PIIGS Still Filthy, but Czech Credit is Good

There is nothing like a move in the bond market to make a point. When bonds of developing nations are rallying — that is a sign of strength and the right fiscal and monetary management.

And when bonds of a developing nation surpass those of a developed nation — giving it lower financing cost — this is an exceptional cause for celebration for investors in emerging market equities as it shows that the game has now truly changed.

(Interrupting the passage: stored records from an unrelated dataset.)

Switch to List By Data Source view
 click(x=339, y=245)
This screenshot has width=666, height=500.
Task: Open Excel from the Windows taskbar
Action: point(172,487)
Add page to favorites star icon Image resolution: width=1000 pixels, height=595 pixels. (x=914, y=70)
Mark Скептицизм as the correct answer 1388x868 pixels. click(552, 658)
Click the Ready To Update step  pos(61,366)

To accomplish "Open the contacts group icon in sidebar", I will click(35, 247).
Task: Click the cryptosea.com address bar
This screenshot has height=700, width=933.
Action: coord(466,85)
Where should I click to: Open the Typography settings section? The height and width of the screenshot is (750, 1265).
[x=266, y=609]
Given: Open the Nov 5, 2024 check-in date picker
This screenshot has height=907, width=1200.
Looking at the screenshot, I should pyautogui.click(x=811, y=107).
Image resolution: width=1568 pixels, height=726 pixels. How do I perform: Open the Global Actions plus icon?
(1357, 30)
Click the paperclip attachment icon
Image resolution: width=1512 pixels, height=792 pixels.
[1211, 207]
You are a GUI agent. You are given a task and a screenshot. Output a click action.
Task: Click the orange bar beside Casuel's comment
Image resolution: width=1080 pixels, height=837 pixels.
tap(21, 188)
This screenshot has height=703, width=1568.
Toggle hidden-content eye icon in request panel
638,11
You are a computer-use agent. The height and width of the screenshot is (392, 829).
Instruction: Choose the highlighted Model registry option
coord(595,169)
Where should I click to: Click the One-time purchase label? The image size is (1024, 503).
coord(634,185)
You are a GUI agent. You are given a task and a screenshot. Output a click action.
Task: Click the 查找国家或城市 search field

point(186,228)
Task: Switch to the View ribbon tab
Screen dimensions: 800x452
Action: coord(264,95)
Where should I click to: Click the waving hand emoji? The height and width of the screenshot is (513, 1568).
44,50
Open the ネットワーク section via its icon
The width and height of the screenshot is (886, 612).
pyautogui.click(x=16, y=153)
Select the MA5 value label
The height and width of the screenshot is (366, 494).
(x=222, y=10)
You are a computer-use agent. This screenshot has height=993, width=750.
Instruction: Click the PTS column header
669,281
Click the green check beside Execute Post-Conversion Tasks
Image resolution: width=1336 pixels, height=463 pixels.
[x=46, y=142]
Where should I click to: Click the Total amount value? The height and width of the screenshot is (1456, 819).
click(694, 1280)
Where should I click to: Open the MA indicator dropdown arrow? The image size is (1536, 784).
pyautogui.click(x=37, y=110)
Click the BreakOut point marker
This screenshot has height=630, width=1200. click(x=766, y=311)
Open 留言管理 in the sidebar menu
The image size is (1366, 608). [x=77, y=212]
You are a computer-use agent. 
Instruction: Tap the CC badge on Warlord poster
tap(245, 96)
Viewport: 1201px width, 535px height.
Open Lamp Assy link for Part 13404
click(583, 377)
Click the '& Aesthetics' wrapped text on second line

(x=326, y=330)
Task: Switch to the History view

Last week, the Czech Republic sold its first euro-denominated bonds at better rates than those of higher-rated Italy. The credit rating means little in this case as it is well known that credit ratings agencies always lag the market. The Czech Republic sold 2 billion in new debt due in April 2021 — priced to yield 105 basis points more than the benchmark rate, while similar debt issued by Italy yields 116 basis points more than the benchmark rate. Now, 11 basis points (0.11%) may not sound like a big deal to you and I — but on 2 billion EUR worth of bonds that is 2.22 million a year.

Furthermore, while some PIIGS countries and their banks cannot manage to issue new debt, resulting in large dislocations in the currency markets, the Czechs received orders in excess of 5 billion euros — this shows keen investor interest. In addition, Czech bond yields are at record lows as the government has promised to halve its fiscal deficit in three years; that shows confidence that the market believes what the government says (not always the case on the global bond scene).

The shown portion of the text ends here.